Tarefas a realizar:
• a. Segundo o trecho citado, em que ano a Igreja Martin Luther foi inaugurada?
• b. Transcreva do trecho citado a parte que começa em "As pesquisas realizadas" e vai até "Igreja Martin Luther.", inclusive.

====== Trecho citado

A Igreja Martin Luther
e a III Avenida Perimetral de
Porto Alegre
Razões para a preservação deste patrimônio Porto Alegrense
Briane Panitz Bicca,
Coordenadora de cultura do escritório da UNESCO no Brasil
HISTÓRICO E CONCEITO DE VALOR
O presente arrazoado refere-se à antiga
Igreja Martin Luther, situada à Rua D. Pedro II e atingida pela abertura da III Avenida
Perimetral de Porto Alegre.
Tendo sido inaugurada em 1936, a Igreja
Martin Luther serviu às finalidades para as quais foi criada até os anos 70; naquela
década construiu-se um novo templo, situado em rua próxima. A partir daí a igreja
antiga foi sendo relegada ao descaso, chegando, nos primeiros anos da década de 80, ao
ponto de ser ameaçada de demolição, com o argumento da necessidade de ampliar o
ginásio coberto da escola anexa.
Naquela época diante da iminente perda do
momento, a comunidade luterana se organizou, granjeou apoios, fez debates e não só foi
vitoriosa, conseguindo salvar o prédio, como, por meio de uma campanha, reuniu os meios
para sua reforma e adaptação para sala de concertos.
As pesquisas realizadas naquela ocasião
mostraram tratar-se de uma das primeiras obras de arquitetura moderna no Estado, tendo seu
autor, o arquiteto Siegfried Costa, projetado outras igrejas, a maioria em estilo
neo-gótico, mais ao gosto de um público avesso à modernidade da Igreja Martin Luther.
Evidenciou-se, ser esta uma proposta arquitetônica de caráter inovador, devido aos seus
volumes construídos claramente definidos, sua torre recuada. O emprego de um único
material - o tijolo - e a quase completa ausência de omatos. A efervescência do
movimento modernista na arquitetura, tão bem representado pela escola da Bauhaus, havia
deitado raízes nas concepções de Costa, recém chegado de estudos na Alemanha, para o
qual a igrejinha representou uma oportunidade de expressão privilegiada.

============
====== Conjunto de registros

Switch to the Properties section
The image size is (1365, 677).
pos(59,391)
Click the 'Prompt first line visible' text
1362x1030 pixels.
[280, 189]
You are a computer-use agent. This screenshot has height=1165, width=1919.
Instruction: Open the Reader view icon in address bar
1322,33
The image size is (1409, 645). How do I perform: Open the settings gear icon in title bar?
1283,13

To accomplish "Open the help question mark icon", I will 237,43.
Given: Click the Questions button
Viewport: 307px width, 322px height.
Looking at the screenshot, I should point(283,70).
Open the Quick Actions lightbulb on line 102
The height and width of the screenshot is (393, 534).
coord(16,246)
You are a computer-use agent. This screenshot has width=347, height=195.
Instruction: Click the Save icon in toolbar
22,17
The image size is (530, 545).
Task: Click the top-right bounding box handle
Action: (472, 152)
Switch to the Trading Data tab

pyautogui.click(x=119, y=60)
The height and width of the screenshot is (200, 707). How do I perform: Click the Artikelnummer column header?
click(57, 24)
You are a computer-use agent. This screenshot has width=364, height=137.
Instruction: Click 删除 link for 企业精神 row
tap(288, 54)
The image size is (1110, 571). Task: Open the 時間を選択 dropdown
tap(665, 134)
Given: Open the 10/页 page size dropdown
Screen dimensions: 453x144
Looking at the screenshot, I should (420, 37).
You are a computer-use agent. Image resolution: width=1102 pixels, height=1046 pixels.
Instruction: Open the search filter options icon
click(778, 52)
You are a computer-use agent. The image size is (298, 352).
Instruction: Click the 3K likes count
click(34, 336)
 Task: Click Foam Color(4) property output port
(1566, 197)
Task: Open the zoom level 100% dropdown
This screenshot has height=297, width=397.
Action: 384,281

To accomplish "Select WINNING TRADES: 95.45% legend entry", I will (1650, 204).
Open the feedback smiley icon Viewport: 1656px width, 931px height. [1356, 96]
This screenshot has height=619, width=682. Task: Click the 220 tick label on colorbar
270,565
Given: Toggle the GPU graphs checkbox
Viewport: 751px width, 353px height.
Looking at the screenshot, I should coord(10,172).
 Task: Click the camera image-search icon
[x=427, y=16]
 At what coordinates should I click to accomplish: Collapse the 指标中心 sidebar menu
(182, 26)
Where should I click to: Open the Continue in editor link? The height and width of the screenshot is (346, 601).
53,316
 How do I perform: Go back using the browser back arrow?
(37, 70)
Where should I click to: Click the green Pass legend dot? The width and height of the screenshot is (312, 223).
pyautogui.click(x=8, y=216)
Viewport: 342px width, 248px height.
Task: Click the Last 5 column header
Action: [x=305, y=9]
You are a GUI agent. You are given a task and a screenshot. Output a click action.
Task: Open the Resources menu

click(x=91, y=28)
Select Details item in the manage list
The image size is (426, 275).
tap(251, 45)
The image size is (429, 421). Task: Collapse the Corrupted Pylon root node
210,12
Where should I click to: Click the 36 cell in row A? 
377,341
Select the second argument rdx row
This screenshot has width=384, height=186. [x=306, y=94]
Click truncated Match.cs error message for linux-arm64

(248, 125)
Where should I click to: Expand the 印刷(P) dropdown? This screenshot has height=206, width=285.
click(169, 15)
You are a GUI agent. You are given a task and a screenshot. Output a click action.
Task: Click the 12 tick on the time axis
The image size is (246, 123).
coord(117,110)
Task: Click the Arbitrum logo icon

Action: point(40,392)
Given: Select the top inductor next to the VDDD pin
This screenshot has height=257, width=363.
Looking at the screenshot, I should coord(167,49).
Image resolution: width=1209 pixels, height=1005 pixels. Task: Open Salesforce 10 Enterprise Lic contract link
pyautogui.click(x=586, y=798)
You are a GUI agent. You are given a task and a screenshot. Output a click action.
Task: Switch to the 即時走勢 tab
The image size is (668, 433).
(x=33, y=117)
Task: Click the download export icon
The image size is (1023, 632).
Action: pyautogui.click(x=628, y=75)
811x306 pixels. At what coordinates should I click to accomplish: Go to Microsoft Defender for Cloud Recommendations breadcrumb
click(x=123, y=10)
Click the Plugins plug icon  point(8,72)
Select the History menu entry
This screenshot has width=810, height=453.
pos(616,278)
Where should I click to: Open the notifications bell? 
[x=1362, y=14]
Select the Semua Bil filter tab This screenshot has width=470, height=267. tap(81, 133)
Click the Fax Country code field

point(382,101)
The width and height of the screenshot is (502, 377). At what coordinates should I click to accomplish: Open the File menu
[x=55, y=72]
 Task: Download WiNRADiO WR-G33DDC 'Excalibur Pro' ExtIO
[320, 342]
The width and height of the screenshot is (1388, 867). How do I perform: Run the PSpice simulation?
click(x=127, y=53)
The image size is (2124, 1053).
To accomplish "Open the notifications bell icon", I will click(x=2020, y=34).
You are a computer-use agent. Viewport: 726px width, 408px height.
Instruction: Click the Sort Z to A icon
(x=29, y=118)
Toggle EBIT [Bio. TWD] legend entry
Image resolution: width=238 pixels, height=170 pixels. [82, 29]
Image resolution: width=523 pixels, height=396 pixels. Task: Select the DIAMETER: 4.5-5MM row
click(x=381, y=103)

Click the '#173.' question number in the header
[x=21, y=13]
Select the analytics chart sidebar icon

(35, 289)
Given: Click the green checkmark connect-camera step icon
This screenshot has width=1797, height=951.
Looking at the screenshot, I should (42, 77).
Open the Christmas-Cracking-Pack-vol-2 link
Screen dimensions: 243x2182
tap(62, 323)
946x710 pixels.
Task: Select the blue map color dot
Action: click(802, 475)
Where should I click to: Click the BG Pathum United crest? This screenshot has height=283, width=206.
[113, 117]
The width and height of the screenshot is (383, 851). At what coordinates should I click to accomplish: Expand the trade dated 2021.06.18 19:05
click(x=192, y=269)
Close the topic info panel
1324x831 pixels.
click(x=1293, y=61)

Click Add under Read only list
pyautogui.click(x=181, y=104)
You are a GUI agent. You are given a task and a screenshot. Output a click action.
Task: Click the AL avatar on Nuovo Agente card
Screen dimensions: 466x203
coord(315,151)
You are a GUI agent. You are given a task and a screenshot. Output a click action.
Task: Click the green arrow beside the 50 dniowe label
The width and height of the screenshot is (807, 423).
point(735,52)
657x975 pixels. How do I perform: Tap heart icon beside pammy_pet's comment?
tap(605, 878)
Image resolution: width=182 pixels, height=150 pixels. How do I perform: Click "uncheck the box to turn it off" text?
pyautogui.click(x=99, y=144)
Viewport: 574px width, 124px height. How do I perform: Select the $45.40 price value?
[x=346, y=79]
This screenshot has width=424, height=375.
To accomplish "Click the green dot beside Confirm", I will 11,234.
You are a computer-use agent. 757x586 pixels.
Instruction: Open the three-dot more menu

============

Resultados das tarefas:
• a. Em 1936.

• b.
As pesquisas realizadas naquela ocasião
mostraram tratar-se de uma das primeiras obras de arquitetura moderna no Estado, tendo seu
autor, o arquiteto Siegfried Costa, projetado outras igrejas, a maioria em estilo
neo-gótico, mais ao gosto de um público avesso à modernidade da Igreja Martin Luther.